Dining Out:

A sweet treat from start to finish

February 14, 2009|By Christine Putnam

During President Clinton’s last official trip to Ireland, he stopped for lunch at a quaint, local pub. As he sat there eating his sandwich and drinking his ale, the lights suddenly went out.

The president sat motionless for a moment as a blackout engulfed the entire area. While the owners of the pub searched frantically for candles and the Secret Service grabbed flashlights, Clinton shrugged his shoulders and continued to enjoy his lunch as if nothing had happened.

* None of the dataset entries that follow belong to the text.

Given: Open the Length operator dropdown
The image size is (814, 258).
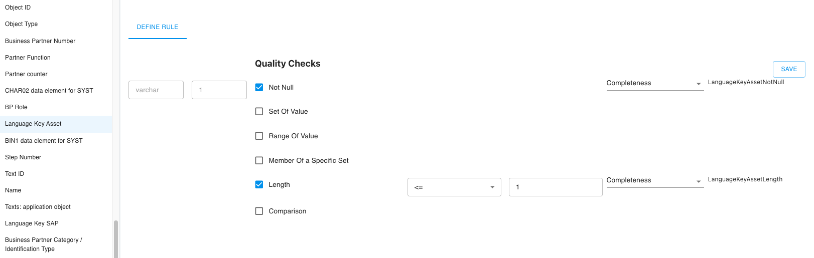Looking at the screenshot, I should pos(454,187).
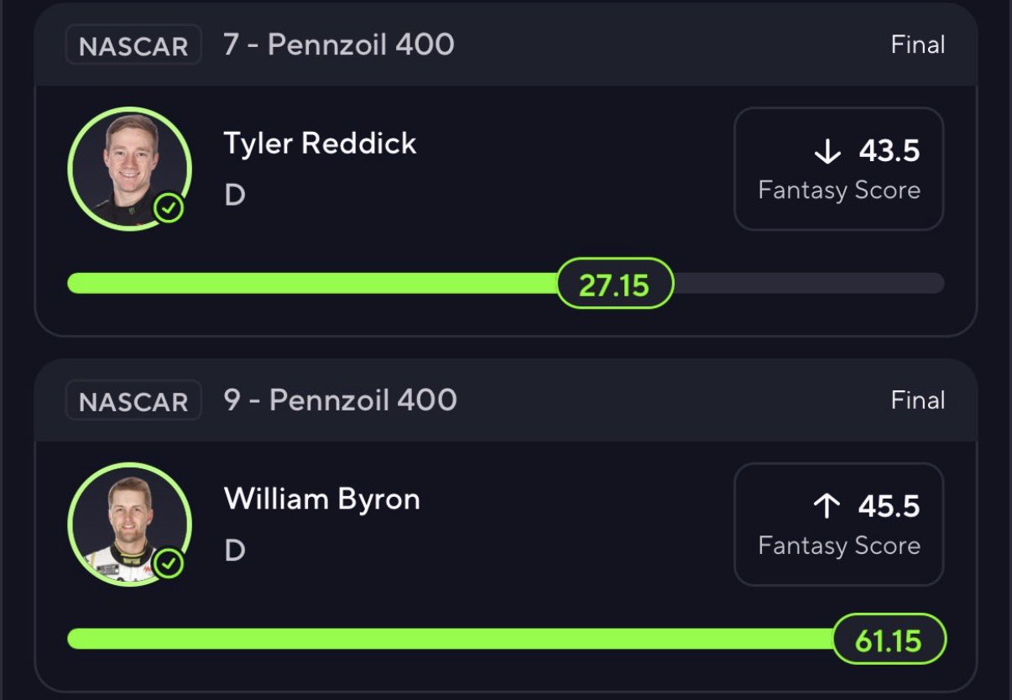This screenshot has height=700, width=1012.
Task: Select the Tyler Reddick name text
Action: [320, 144]
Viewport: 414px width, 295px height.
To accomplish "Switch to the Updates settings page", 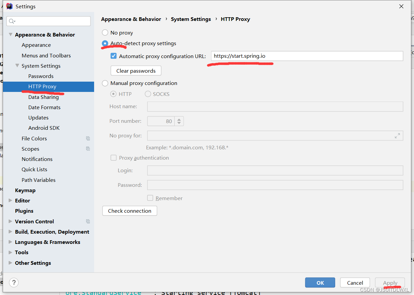I will tap(38, 117).
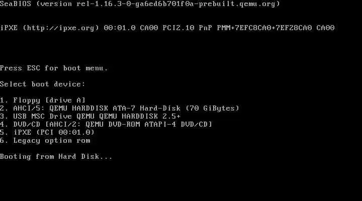Choose AHCI/5 QEMU HARDDISK boot option

(120, 108)
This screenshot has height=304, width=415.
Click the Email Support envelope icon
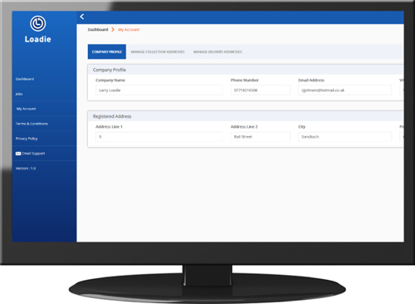point(18,154)
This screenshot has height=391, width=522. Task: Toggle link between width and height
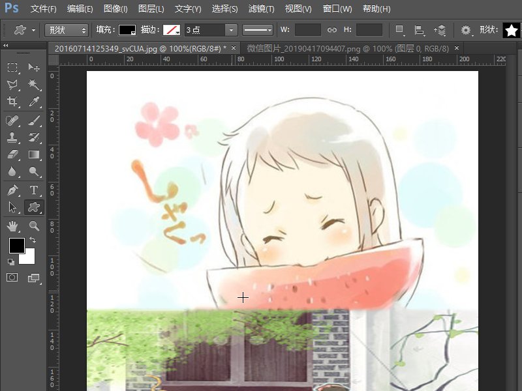pos(332,30)
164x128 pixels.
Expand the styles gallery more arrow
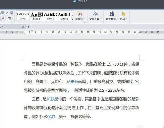tap(72, 19)
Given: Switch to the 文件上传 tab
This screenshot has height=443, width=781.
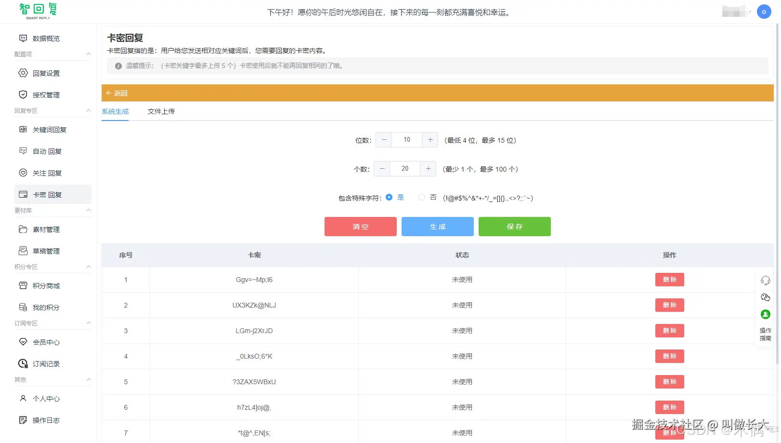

While nothing out of the ordinary occurred during my recent luncheon at Bittersweet Café and Bakery in Burbank, I now understand how a delicious sandwich and beverage can keep you glued to your seat no matter what happens around you.


Burbank is no stranger when it comes to bakeries and coffee establishments. We definitely have plenty of choices for a coffee break. When I noticed that Krust had been replaced on West Verdugo Avenue with another bakery, I admit I was a little skeptical.

But I found that Bittersweet Café and Bakery has all of that old-world European feel without the expensive airfare and travel. From the moment you step inside, it’s like you have left Burbank and entered a quaint Parisian or Italian bistro. Check out the menu on an easel on top of the counter and place your order before taking a seat at one of the half a dozen tables.

On a rainy afternoon, we took our cups of coffee and sat by the window. On a warm sunny day, the outdoor seating would have been a great place to watch the traffic go by and, with a lot of imagination, pretend you are in Paris.

The menu is limited to five or six salads and the same number of sandwiches, but there is still enough variety to please almost everyone. When it comes to the salads, I think the traditional Cobb salad is their best effort. It had all of the typical ingredients, from chopped chicken to blue cheese and bacon bits to a fair amount of avocado. It comes tossed in a light mustard vinaigrette.

I added a little more olive oil and balsamic vinegar from the self-service counter because it did seem a little dry. Otherwise, I found the portion fair for the price ($10) for me or my mom, but probably not quite enough if I had taken Ron or another guy companion for lunch.